**Excerpt provided:**
* * * * * * *
Overcoming My Fear of Blood as a Med Student
Published on Oct 31, 2020. Updated on Nov 1, 2020.
All of us question the reason to choose a career path. Some of us struggle right before the decision, some of us after. Medicine is a tough decision after all. But what are you supposed to do if you are afraid of blood AND still want to study medicine? In this blog, fourth-year medical student Aylin Canik discusses her fear of blood and how to overcome all sorts of fears in med school.
Have you ever thought of giving up something you love, just because of fear? What would you do if you had an obstacle on your path? Would you do anything you can to overcome hardships or would you give up? For me, giving up was not an option.
How my fear of blood started
I really didn’t expect to feel dizzy at the sight of blood before I got into medicine. As a kid, I had never felt such a thing, except one time. I kind of fainted when I saw my own blood. The blood was running over my elbows, as I looked and tried to stop the bleeding, everything around me began to spin. But that’s it. I took a deep breath and moved on. Convincing myself that I’m not afraid of blood, I chose to study medicine.
In my second semester, something happened. We were in the physiology classroom and our assignment was to calculate each others’ bleeding time with the Duke Method. We had to prick each other's fingertips and then wipe the blood every 30 seconds. As my friend pricked my finger with a lancet, everything seemed okay. But then I tried to squeeze my finger to get the blood flowing and boom! It was happening again. The world was spinning around me again. I broke into a cold sweat. Everything began to go dark.
* * * * * * *
Collected data entries:
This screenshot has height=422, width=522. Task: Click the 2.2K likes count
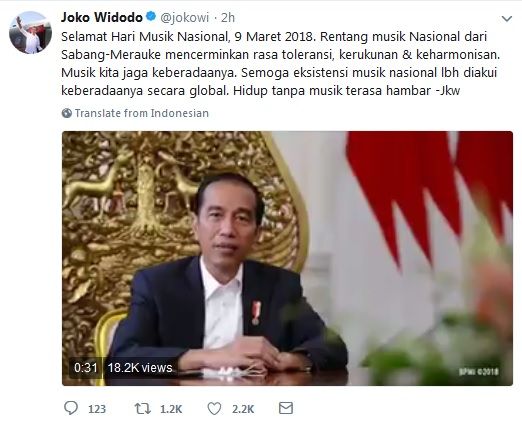[x=243, y=409]
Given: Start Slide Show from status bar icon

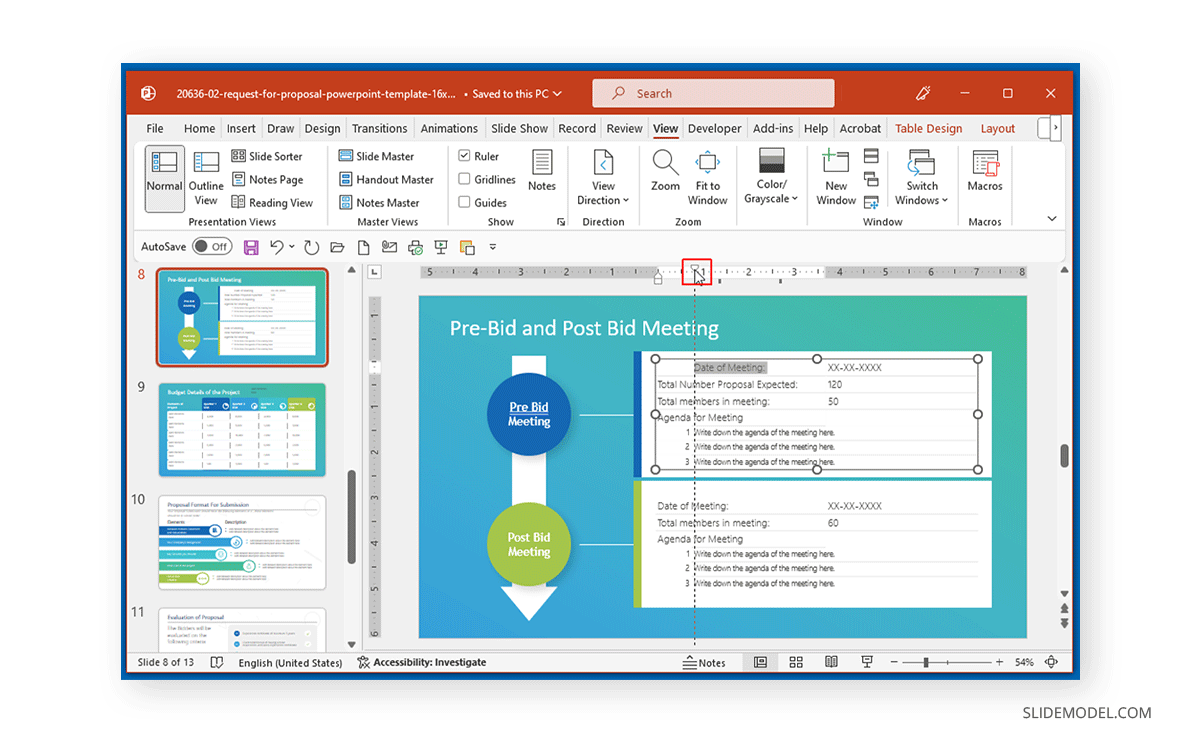Looking at the screenshot, I should [x=866, y=662].
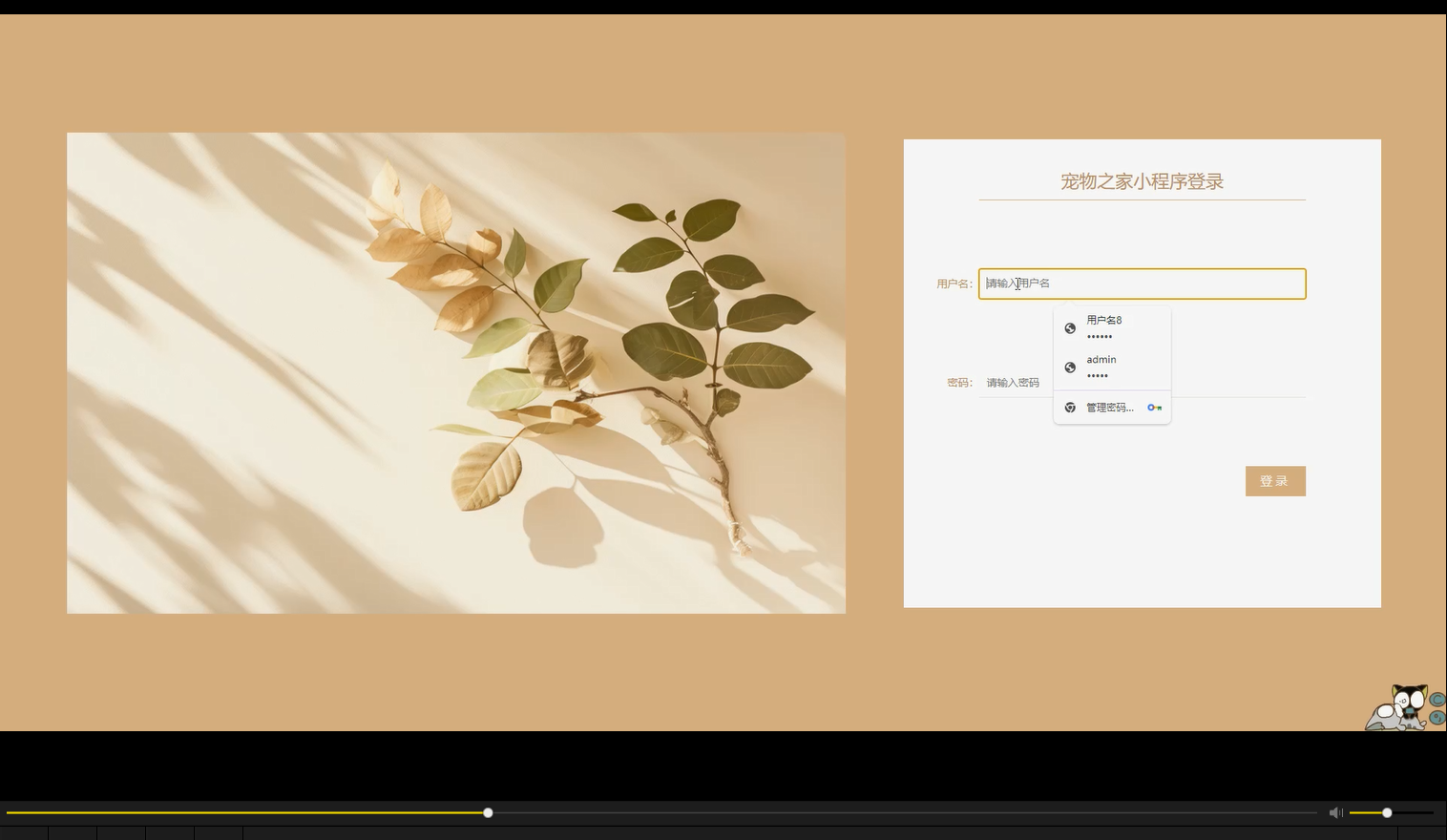
Task: Click the masked password dots under admin
Action: tap(1097, 376)
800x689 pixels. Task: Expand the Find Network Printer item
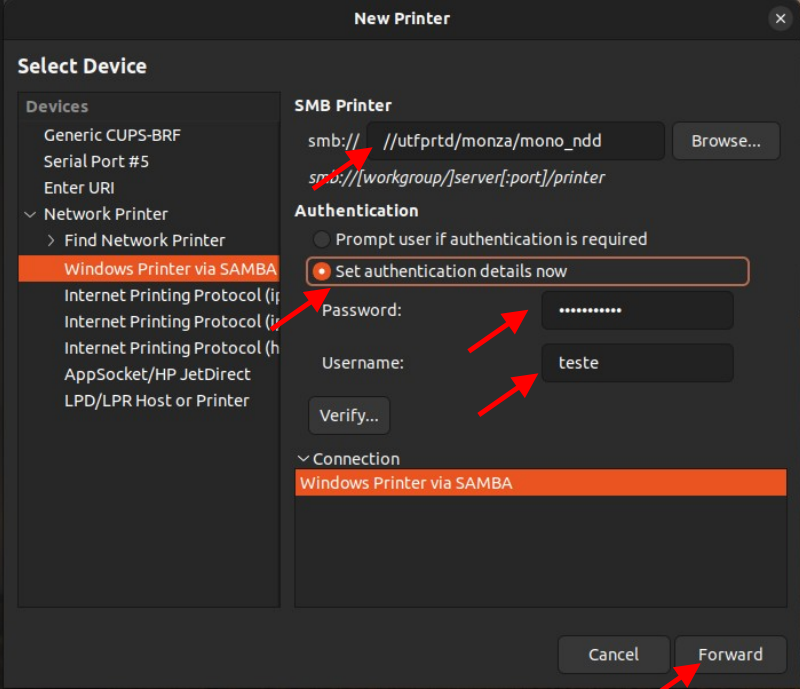[51, 240]
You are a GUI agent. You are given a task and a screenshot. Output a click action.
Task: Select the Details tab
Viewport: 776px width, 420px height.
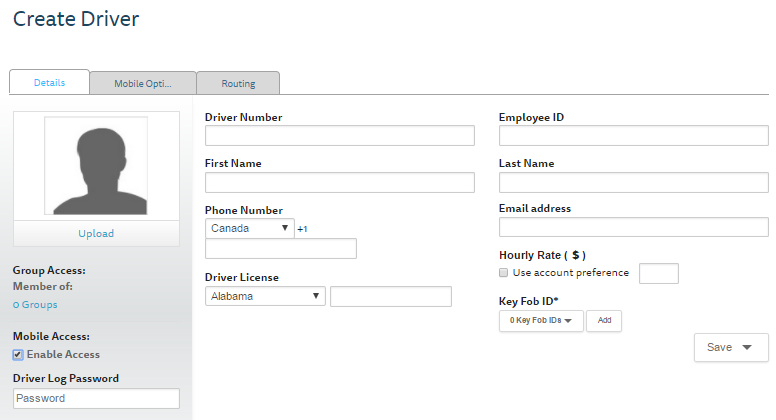[x=49, y=82]
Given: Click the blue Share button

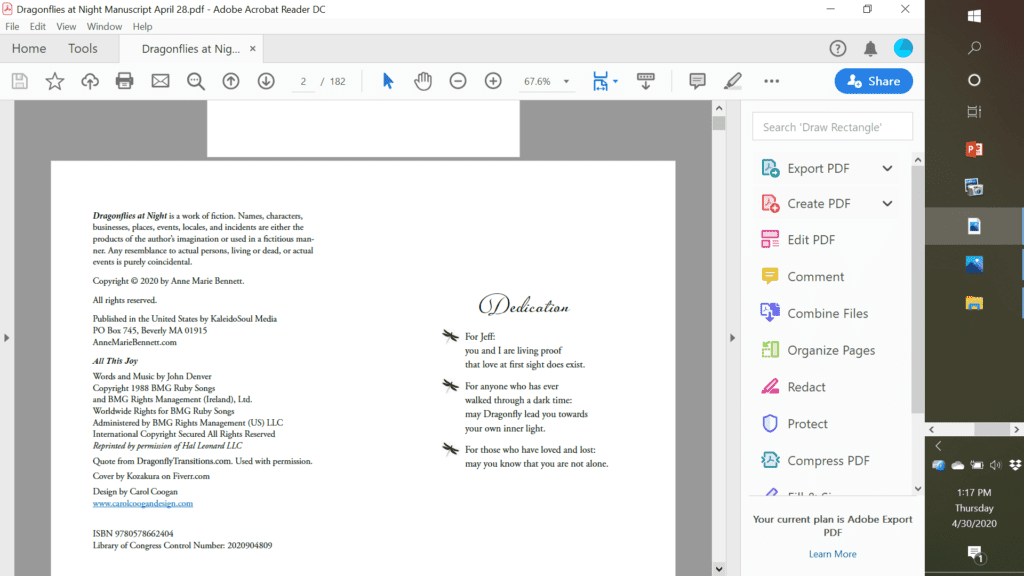Looking at the screenshot, I should tap(873, 81).
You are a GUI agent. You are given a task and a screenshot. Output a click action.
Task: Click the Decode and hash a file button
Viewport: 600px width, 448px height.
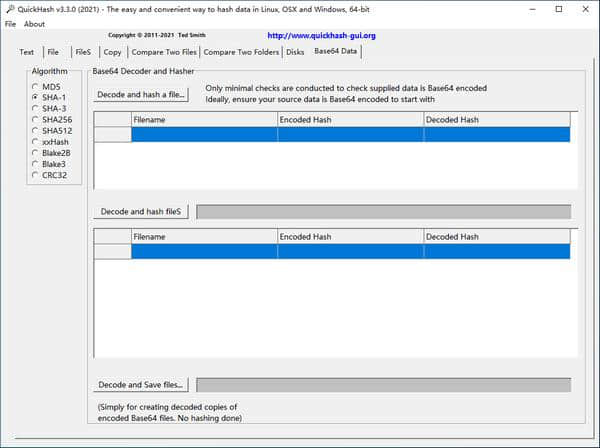[141, 94]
* * * * * * *
Translate this sentence from the blog post on fear of blood into Spanish: "For me, giving up was not an option." These entries are separate material and are unrelated to the blog post on fear of blood.

Para mí, rendirme no era una opción.